Does the "this" in "this can't work" refer to something other than the virtual moderation proposal, or are you saying that even virtual moderation can't work w/o the community doing work? If so, I'm confused, because I thought I was supposed to understand virtual moderation as moderation-by-machine.
Oh, did you mean that the community has to interact with a post/comment (by e.g. upvoting it) enough for the ML system to have some data to base its judgments on?
I had been imagining that the system could form an opinion w/o the benefit of any reader responses, just from some analysis of the content (character count, words used, or even NLP), as well as who wrote it and in what context.
In the long run that's possible, but I don't think that existing ML is nearly good enough to do that (especially given that people can learn to game such features).
(In general when I talk about ML in the context of moderation or discussion fora or etc., I've been imagining that user behavior is the main useful signal.)
What do you think about the StackExchange model of moderation here, where people gradually acquire more moderation powers the higher their karma? What I really like about this model is that it doesn't require that any one person do a lot of work. Of course it's susceptible to value drift: it's unclear what you'll end up optimizing for once you put power in the hands of people who do the best at getting upvotes from whoever else is out there. Arguably it made MathOverflow less interesting in the long run: I think most of the high-rep people there (including me) eventually got too trigger-happy about closing "soft" questions that weren't just looking for technical results.

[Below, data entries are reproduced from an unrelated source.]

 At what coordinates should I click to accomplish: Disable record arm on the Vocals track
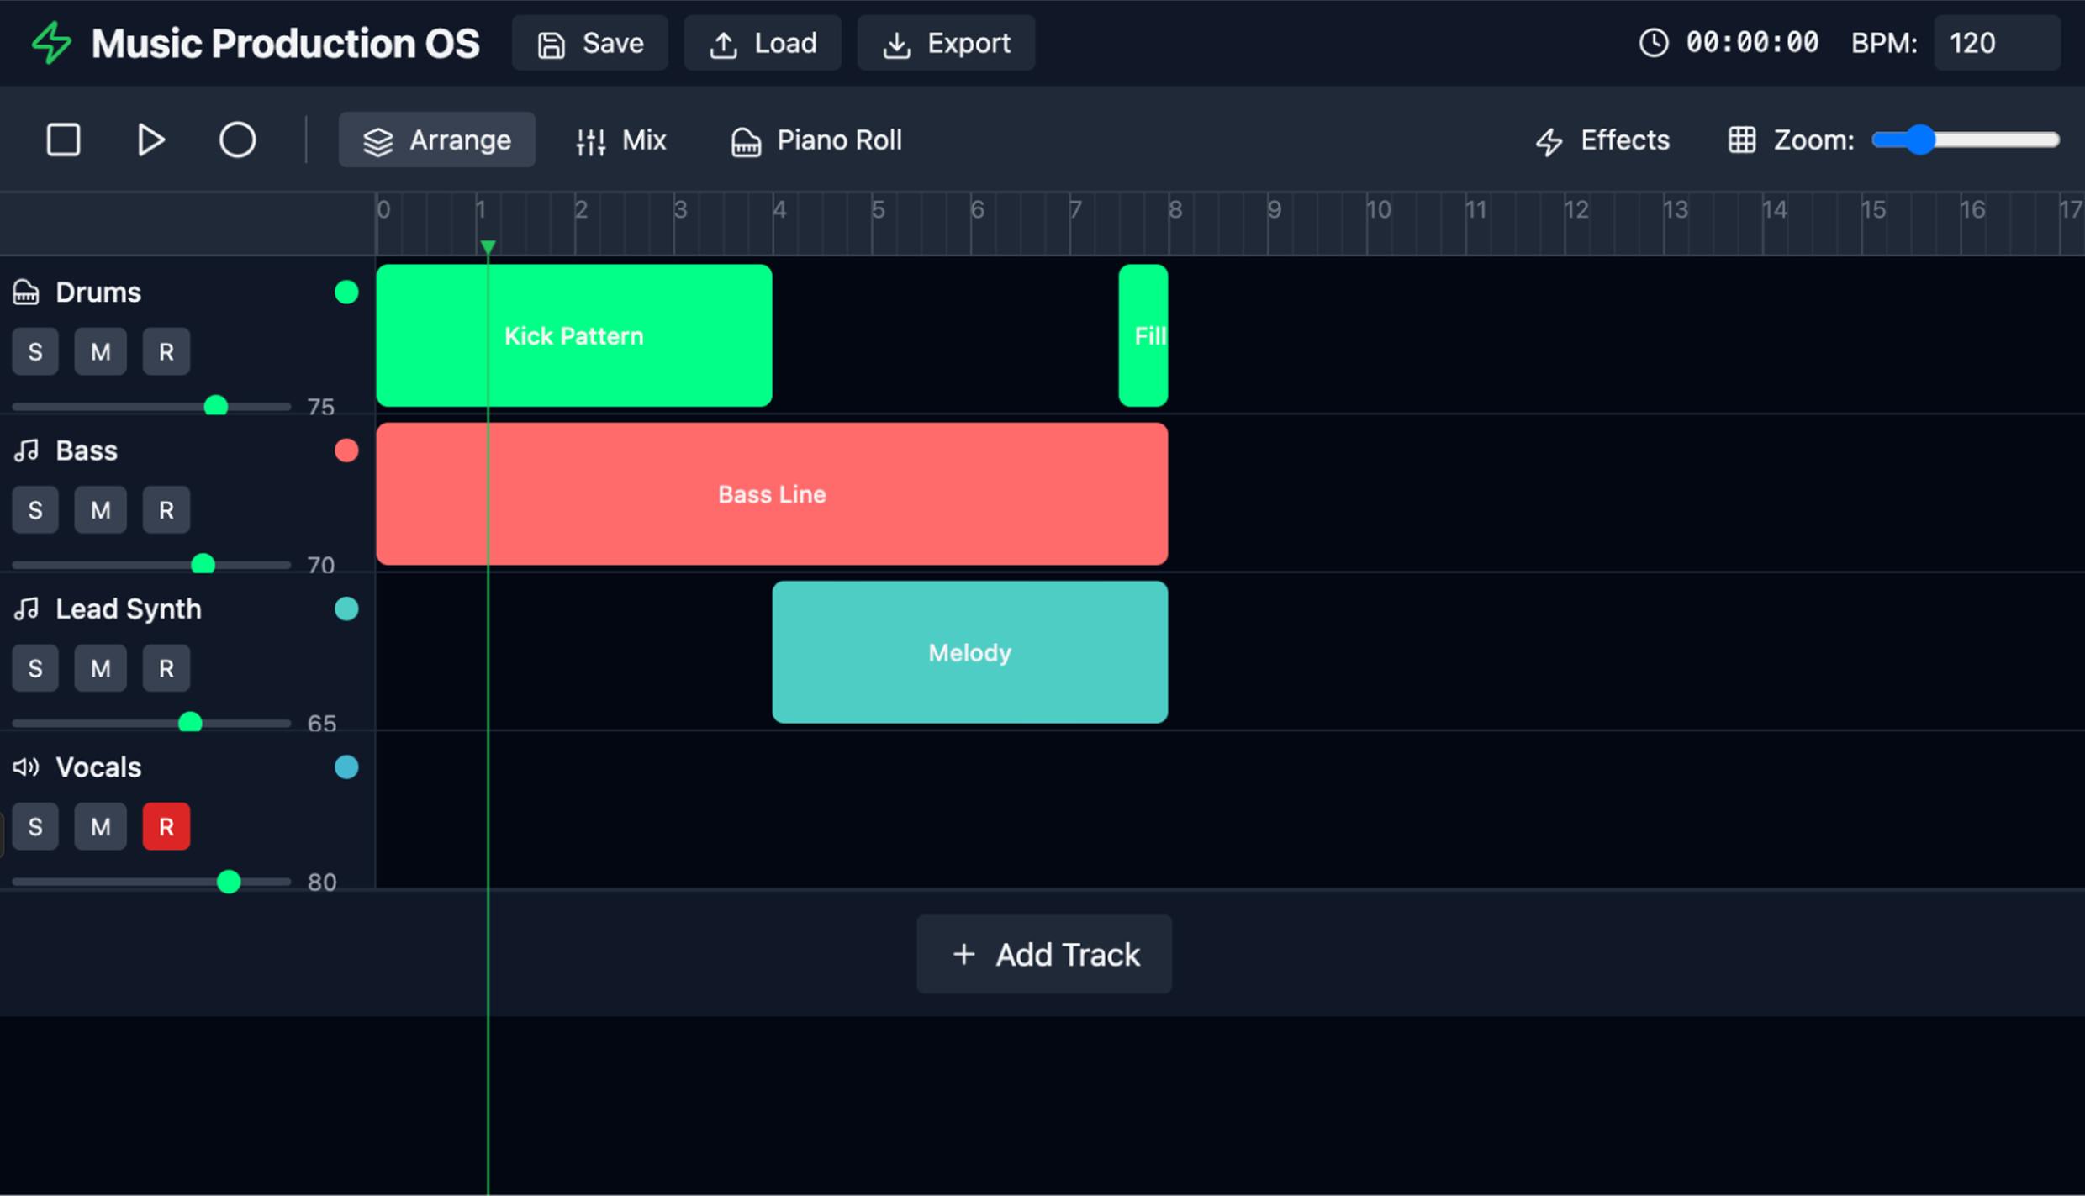pos(166,826)
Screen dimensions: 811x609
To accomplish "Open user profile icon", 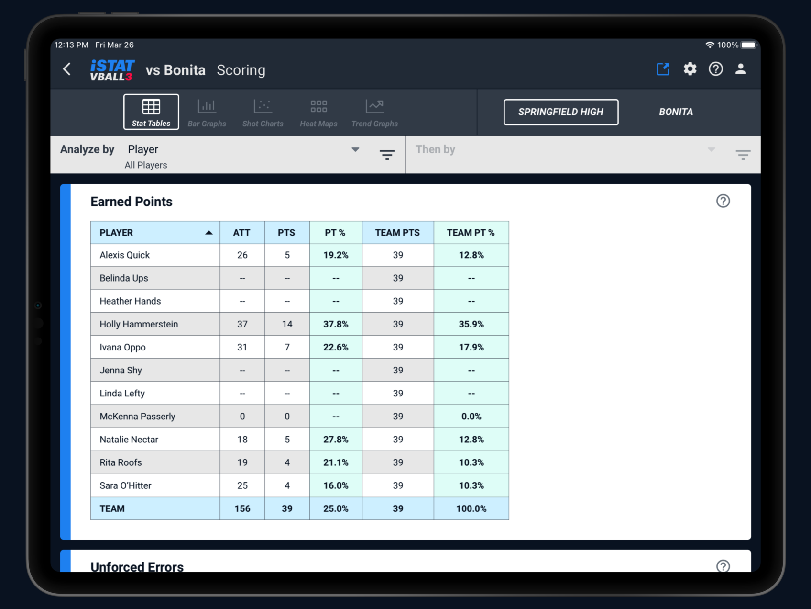I will click(740, 69).
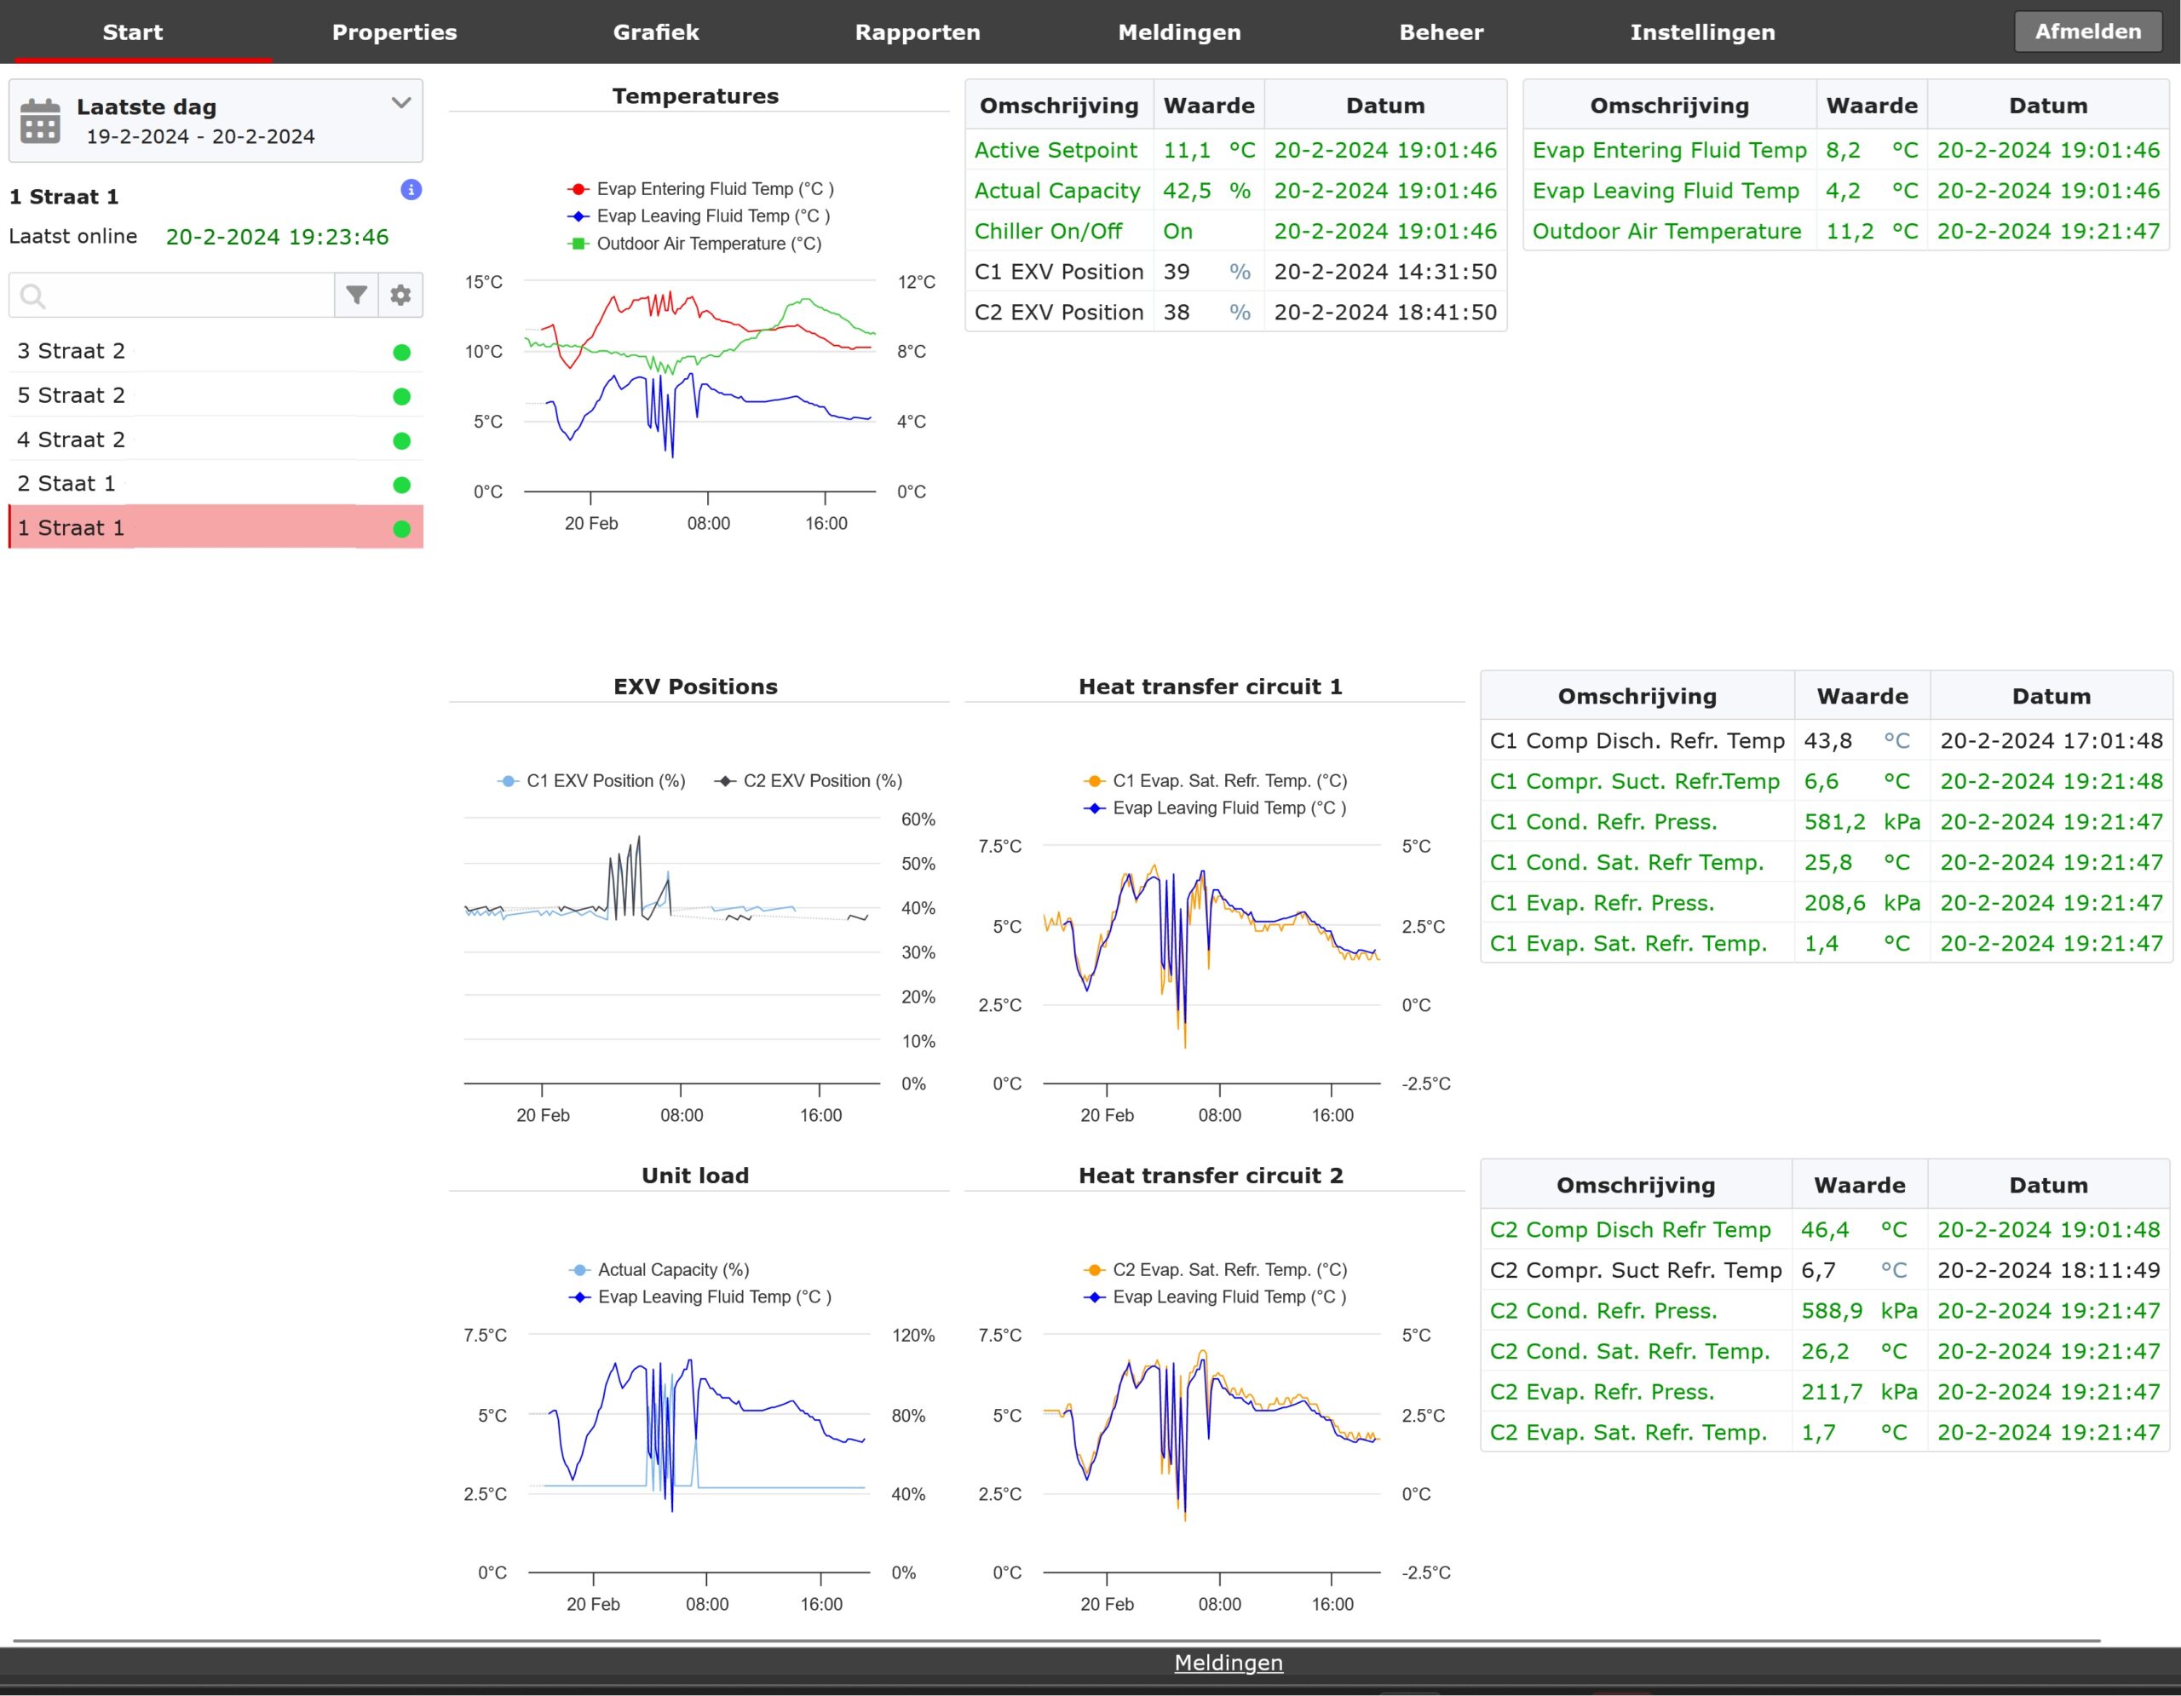Screen dimensions: 2181x1696
Task: Open the blue info icon for Straat 1
Action: (x=410, y=190)
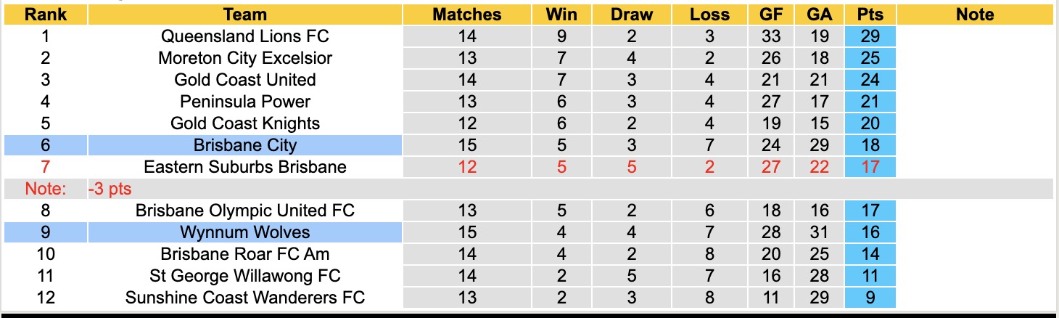This screenshot has height=318, width=1059.
Task: Sort by the Matches column header
Action: [x=467, y=15]
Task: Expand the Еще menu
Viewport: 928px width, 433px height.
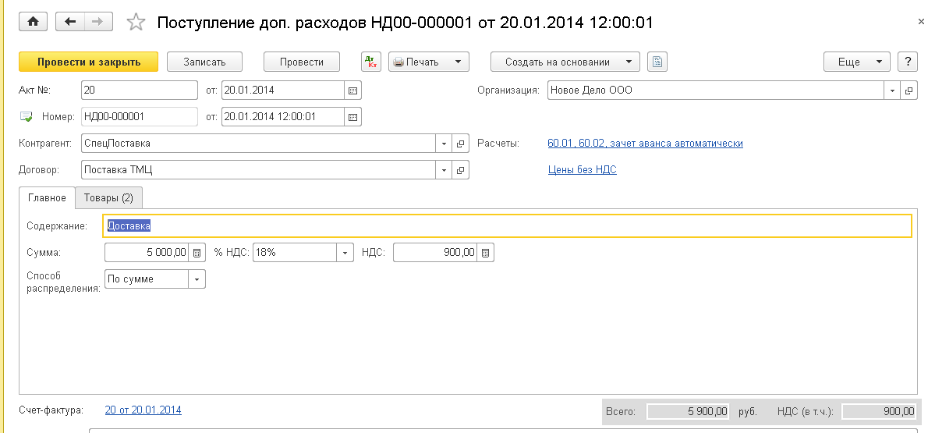Action: [856, 62]
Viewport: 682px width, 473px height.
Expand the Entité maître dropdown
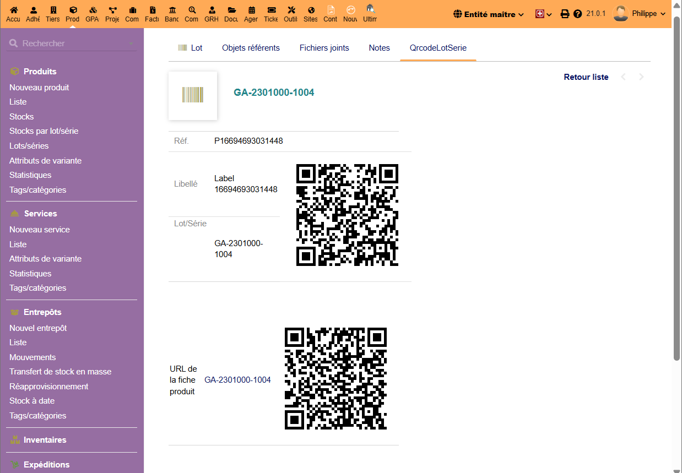pos(488,14)
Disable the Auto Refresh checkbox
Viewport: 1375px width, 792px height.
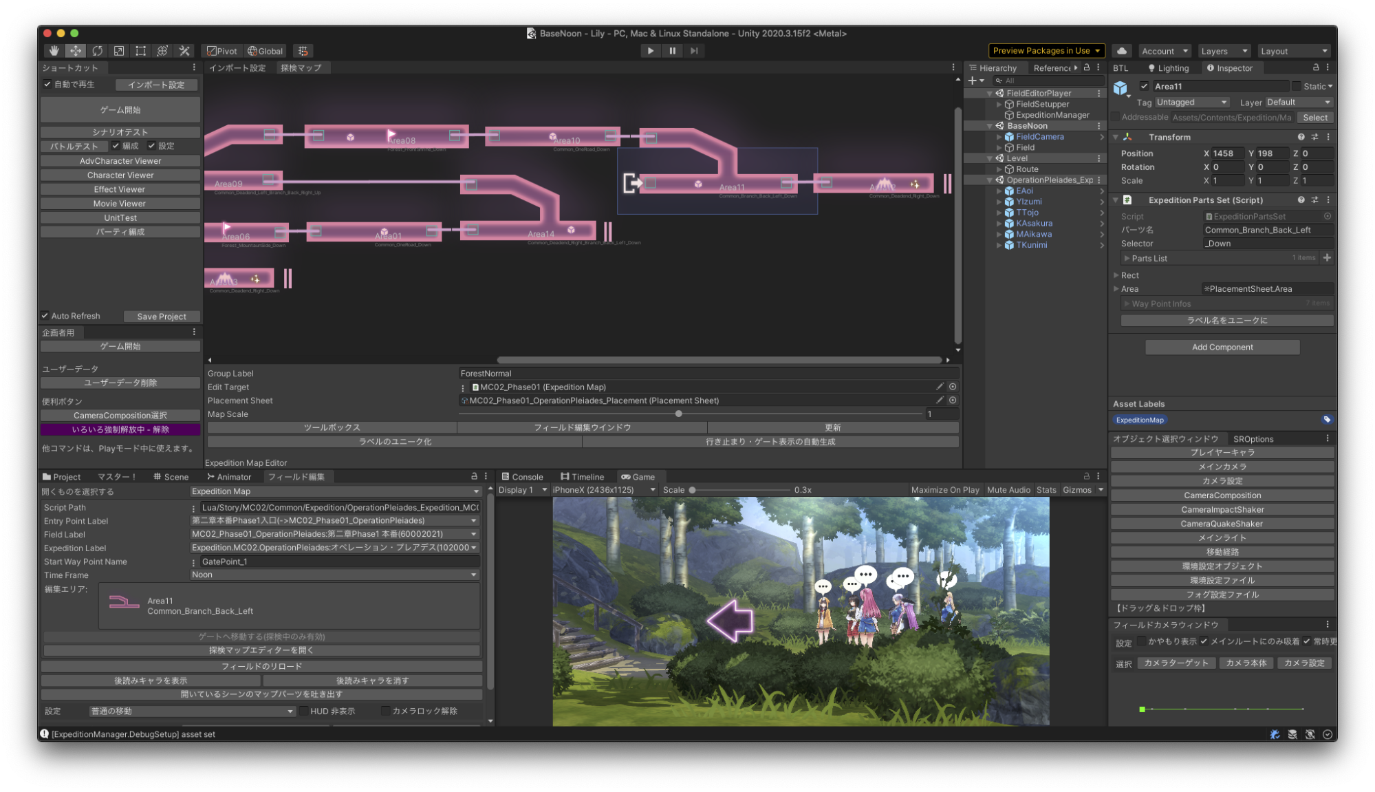pos(45,316)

I'd advocate "upvoted by people with lots of karma" as a feature to use for prediction, with the trusted moderator still the ground truth.
The StackExchange model includes clear rules about what content is allowed and what content isn't. When it comes to Lesswrong or the comment thread of a blog, deleting that much content isn't good.
Maybe an important advantage of AI-assisted moderation is it would reduce personal conflict between moderators and moderated (which might currently be a larger cost on the moderators than time). People who avoid a site because of fears that they'll be downvoted by humans might feel less bad about sometimes being downvoted by an algorithm trained on humans.
I guess the real way to deal with this is to say "each comment imposes some cost to evaluate, you need to pay that cost when you submit a comment" and then to use an independent mechanism to compensate contributions. That seems like a much bigger change though.